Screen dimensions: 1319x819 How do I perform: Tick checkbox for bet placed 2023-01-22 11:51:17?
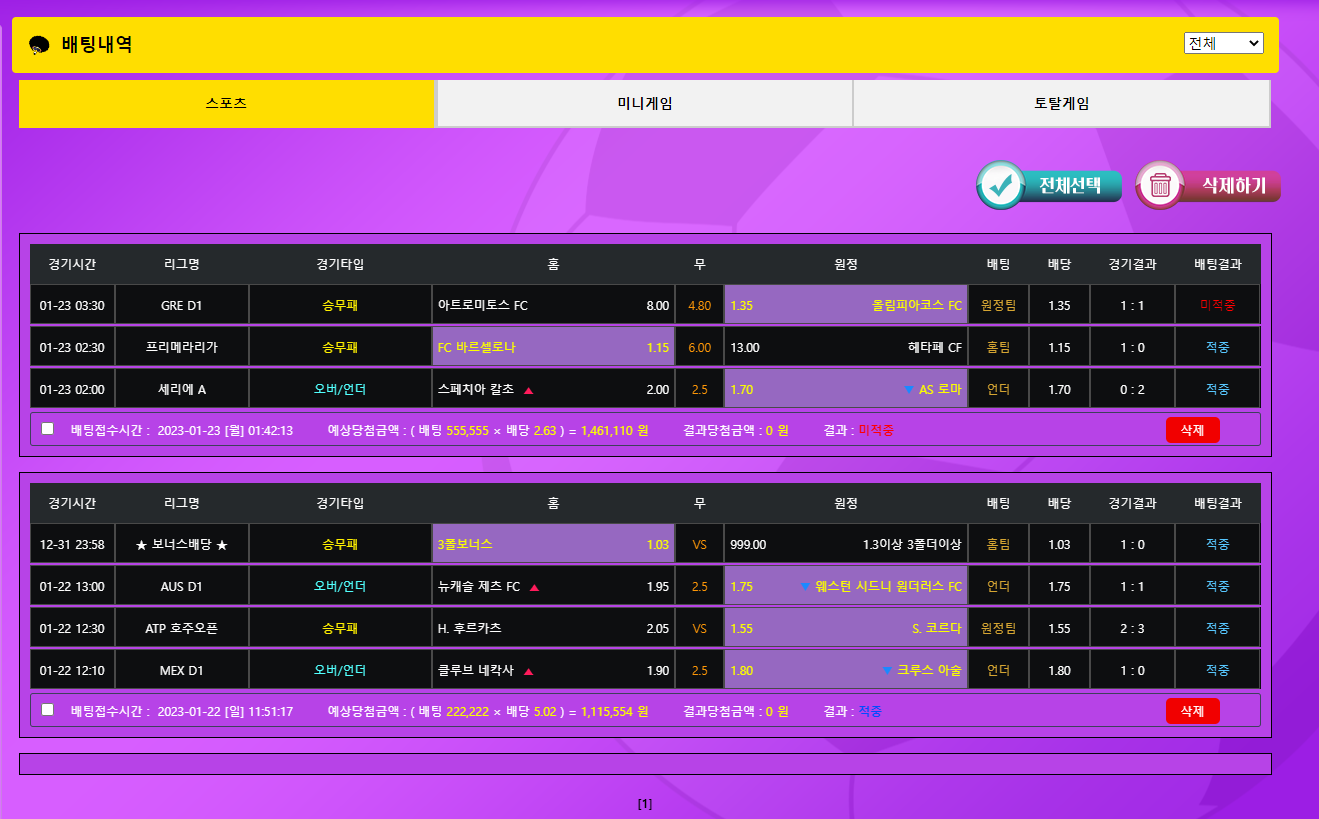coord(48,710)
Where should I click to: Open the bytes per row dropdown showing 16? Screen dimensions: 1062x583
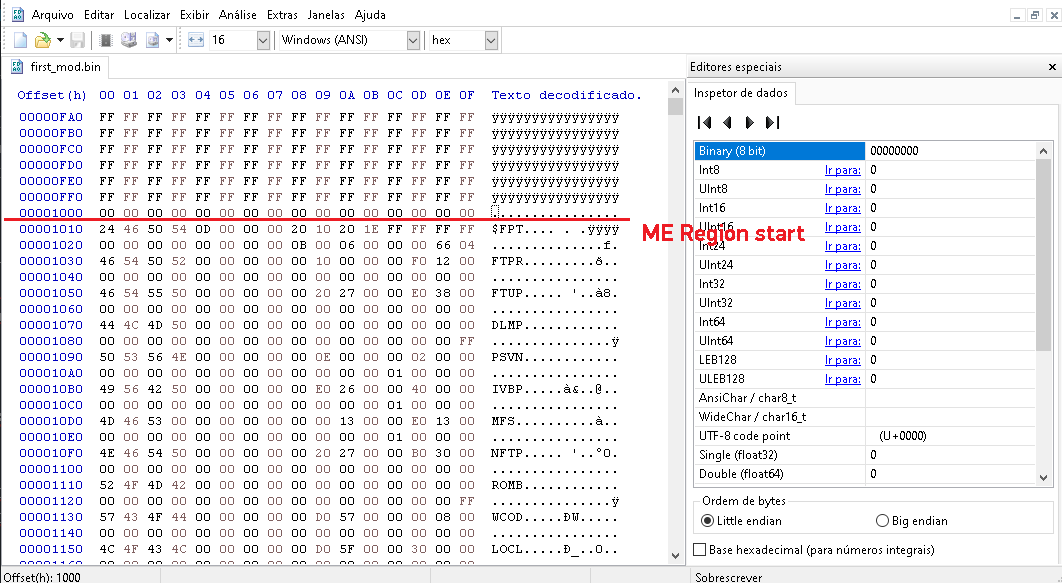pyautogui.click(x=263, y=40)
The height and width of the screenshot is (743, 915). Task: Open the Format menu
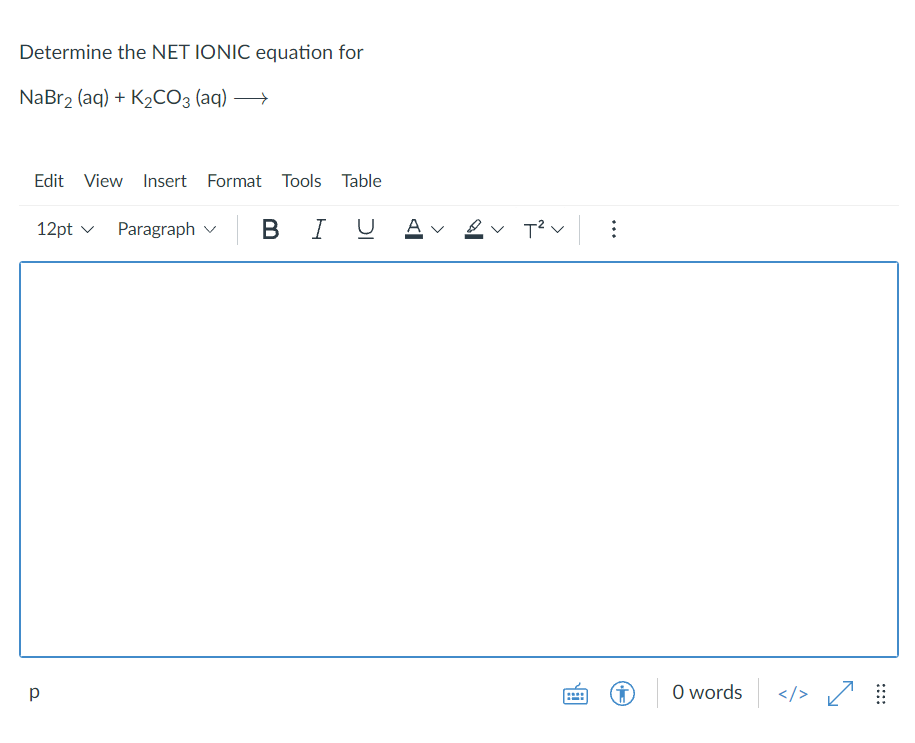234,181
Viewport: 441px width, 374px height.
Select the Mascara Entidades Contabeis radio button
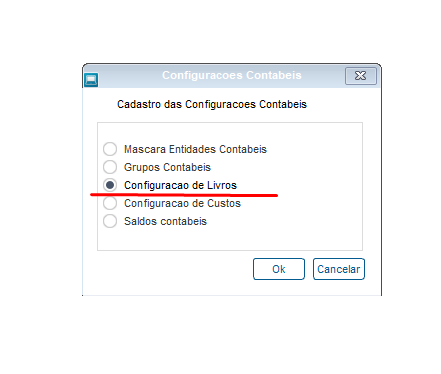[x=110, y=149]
========================================================================
* _EXERCISE_
All the lines above need to be repeated exactly, with no pictures carried over.

* _WRITTEN RESPONSE_
Screen dimensions: 1319x819 How do I perform: Tick checkbox for bet placed 2023-01-22 11:51:17?
coord(48,710)
Where should I click to: Open the bytes per row dropdown showing 16? Screen dimensions: 1062x583
pyautogui.click(x=263, y=40)
The height and width of the screenshot is (743, 915). Task: Open the Format menu
234,181
Viewport: 441px width, 374px height.
Select the Mascara Entidades Contabeis radio button
[x=110, y=149]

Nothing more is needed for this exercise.